ゲストの利用目的は実に多種多様です。多いのは誕生日会やママ会などの「パーティ」、会社の会議や研修などの「ビジネスユース」、商品撮影やYouTuber、コスプレイヤーの「撮影」。
その他、仲間で集まってのボードゲーム、スポーツ観戦、フリーのパーソナルトレーナーの個人レッスンなど、幅広いニーズがあると実感しています。
スペースシェアを当たり前のものにしたい
スペースシェアの市場は急成長しているものの、まだまだ一般的とは言えません。もっと当たり前のものにしていきたいと考えています。
そのためには、魅力的なスペースをさらに増やすこと、サイトの使い勝手をさらに向上させることはもちろん、ゲストとホストの双方が安心・安全にスペースをシェアできるようにすることが非常に重要だと考えています。

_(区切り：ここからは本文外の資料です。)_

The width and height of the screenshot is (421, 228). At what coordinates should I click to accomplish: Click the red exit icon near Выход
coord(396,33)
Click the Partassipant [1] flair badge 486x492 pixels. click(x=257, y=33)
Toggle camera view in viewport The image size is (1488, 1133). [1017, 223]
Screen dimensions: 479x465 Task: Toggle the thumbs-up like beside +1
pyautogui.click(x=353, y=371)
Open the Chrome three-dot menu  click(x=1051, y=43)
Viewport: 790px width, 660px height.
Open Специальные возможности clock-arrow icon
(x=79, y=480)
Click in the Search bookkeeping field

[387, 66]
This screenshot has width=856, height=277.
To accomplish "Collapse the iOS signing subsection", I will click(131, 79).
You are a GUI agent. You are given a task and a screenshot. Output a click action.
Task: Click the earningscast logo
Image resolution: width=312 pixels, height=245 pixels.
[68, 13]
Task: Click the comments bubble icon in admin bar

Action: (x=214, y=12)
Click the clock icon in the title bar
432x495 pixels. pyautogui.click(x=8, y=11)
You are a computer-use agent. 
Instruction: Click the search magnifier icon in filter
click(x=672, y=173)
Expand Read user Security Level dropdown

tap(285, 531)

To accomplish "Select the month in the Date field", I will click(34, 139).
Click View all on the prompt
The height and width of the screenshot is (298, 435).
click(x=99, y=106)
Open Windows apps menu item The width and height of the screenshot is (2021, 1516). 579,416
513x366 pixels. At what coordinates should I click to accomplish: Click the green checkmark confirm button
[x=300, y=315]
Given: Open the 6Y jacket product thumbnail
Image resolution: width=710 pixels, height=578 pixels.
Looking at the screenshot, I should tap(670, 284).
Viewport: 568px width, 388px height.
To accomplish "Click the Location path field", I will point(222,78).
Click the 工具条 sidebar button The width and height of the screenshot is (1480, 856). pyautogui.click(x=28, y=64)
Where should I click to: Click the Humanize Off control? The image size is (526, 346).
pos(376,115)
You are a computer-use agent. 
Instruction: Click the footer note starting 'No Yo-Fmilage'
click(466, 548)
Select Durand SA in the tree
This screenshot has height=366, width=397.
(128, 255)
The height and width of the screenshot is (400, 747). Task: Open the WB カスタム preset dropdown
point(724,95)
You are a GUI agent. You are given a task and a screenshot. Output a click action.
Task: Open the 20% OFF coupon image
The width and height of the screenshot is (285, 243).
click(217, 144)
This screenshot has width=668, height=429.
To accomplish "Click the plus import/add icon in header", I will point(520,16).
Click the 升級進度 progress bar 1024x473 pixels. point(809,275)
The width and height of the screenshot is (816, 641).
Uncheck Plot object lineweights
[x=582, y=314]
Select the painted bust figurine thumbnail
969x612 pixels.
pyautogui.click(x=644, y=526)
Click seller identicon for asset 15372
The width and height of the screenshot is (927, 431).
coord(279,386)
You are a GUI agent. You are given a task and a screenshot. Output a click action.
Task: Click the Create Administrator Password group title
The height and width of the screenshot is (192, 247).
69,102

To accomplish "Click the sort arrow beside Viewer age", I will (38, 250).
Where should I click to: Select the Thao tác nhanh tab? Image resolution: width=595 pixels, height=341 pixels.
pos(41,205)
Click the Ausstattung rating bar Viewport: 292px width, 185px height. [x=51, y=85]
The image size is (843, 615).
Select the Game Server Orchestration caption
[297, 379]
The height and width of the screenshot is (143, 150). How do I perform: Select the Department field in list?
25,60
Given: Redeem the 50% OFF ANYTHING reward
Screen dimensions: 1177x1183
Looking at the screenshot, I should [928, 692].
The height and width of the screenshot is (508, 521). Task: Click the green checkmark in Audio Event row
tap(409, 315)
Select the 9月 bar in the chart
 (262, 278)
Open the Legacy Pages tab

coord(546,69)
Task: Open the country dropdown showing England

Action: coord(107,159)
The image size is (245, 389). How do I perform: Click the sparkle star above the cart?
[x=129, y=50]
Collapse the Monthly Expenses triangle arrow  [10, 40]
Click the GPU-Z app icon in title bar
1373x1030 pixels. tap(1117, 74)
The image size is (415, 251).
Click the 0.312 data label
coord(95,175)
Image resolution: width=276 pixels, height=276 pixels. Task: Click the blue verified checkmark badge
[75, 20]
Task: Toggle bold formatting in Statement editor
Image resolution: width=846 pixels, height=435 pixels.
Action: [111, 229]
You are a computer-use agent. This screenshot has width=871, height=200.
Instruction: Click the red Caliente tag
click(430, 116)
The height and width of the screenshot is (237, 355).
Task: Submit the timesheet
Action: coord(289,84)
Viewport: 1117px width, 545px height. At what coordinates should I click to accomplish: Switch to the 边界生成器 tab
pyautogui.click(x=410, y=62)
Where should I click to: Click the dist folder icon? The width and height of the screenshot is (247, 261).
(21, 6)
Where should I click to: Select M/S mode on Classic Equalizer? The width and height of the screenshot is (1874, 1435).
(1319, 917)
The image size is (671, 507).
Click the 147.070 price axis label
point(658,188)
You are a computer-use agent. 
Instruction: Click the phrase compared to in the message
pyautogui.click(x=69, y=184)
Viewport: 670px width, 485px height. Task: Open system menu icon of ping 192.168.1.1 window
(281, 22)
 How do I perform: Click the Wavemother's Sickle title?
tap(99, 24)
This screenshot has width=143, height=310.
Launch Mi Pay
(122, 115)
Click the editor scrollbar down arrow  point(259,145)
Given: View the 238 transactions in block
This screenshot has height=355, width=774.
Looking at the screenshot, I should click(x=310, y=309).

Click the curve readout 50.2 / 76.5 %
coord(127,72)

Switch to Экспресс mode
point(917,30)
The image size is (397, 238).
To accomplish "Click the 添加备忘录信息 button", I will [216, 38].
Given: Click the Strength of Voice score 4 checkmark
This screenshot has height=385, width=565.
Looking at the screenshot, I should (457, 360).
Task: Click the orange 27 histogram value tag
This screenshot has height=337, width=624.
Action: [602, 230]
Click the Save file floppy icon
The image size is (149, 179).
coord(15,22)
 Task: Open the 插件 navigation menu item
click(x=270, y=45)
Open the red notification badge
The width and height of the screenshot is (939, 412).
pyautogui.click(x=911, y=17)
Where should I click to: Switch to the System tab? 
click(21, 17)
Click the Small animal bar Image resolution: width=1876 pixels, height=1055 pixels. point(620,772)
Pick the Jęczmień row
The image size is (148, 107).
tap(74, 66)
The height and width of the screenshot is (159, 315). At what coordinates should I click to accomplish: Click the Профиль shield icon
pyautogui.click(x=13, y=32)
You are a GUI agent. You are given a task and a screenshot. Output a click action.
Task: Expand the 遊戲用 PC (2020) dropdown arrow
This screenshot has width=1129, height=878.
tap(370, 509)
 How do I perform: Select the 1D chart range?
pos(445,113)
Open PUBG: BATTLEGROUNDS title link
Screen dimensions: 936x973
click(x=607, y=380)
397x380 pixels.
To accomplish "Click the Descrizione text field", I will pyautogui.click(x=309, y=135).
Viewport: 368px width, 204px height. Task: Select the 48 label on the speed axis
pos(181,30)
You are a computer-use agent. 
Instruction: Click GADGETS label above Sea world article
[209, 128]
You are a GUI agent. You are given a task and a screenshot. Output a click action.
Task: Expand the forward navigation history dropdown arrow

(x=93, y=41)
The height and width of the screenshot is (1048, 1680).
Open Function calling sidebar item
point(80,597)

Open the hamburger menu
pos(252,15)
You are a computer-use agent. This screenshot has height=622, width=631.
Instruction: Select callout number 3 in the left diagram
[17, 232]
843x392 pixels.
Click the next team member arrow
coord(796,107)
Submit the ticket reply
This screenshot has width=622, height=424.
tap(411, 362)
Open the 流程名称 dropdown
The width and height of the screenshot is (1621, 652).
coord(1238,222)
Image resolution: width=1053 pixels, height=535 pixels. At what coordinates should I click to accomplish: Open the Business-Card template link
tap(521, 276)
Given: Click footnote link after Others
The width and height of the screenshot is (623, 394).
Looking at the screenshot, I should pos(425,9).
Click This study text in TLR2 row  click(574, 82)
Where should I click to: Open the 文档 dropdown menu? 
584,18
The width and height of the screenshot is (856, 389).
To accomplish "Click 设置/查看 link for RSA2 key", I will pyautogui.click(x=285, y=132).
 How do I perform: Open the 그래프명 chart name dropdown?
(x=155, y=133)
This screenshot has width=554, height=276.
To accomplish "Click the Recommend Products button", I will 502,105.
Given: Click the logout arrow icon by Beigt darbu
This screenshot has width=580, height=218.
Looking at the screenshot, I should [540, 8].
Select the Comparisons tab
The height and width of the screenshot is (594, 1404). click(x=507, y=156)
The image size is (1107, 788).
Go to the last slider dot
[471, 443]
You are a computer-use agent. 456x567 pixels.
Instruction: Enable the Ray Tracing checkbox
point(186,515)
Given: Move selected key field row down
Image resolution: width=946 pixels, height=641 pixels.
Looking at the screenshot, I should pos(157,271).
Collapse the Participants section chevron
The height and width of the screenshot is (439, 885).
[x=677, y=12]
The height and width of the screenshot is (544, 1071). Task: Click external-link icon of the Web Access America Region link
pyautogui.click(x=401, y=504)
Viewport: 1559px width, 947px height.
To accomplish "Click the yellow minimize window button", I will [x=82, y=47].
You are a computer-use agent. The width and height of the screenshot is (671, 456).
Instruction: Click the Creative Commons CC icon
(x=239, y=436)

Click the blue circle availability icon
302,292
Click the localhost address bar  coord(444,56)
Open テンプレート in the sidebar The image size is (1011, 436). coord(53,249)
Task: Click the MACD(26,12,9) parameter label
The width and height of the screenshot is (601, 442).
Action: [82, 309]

シェアに慣れたゲストとホストが増えたことで、備品の破損や連絡の不通といったトラブルの発生率は以前よりも減っています。損害保険にも自動加入される仕組みにしていますが、さらに安心して使えるようにしていきたい。
そこで立ち上げたのが、ホスト同士のコミュニティです。高い評価を得ているホストが顧客の心をつかむオペレーションやホスピタリティを他のホストと共有する勉強会を行なうことで、スペースマーケット全体に良い文化が広がっていくと考えています。
また、サイトについては、熟練者と初心者がマッチングしやすくする仕組みも検討しています。
ホストとゲストの双方が初心者だと、互いに勝手がわからず、トラブルが起きやすくなります。ホストが熟練者なら質の高いサービスができますし、ゲストが熟練者なら、不慣れなホストに助言することで、サービスの向上が期待できます。
そうしたマッチングがしやすくなるよう、検索の仕組みを整えたいと考えています。
上場したのも、より安心・安全なサービスを実現したいと考えたからです。資金を調達することでサービスのさらなる向上を図れます。上場を目指す過程で社内の体制を整備することでも、安心・安全なサービスを提供する土台が固められたと感じています。
全国の空き家問題の解決への貢献も
当社のビジネスは、単に遊休スペースに新しい価値を生むだけではなく、日本が抱えている様々な問題の解決にも貢献できると考えています。
例えば、全国で増えている空き家問題。少子高齢化が進み、朽ち果てた空き家が増えると、そのエリアの治安が悪化すると言われています。空き家をシェア用にメンテナンスし、週1回、月1回でも誰かが使うようになれば、そのエリアが危険な雰囲気になるのを防げます。
また、築年数の浅い分譲マンションにも空き部屋が増え、費用不足で修繕できないという問題も取り沙汰されています。現在、築40年以上のマンションは全マンションの1割に達し、今後20年で4.5倍になると試算されています。古いマンションの部屋でも、シェアをすれば、収益を上げられるでしょう。
さらに、スペースシェアは日本だけでなく、海外でも展開できると考えています。特に人口が集中している都市部では、チャンスが大きいと見ています。
「世界中のあらゆるスペースをシェアできるプラットフォームを創る」。そのミッションを実現させるべく、成長し続けます。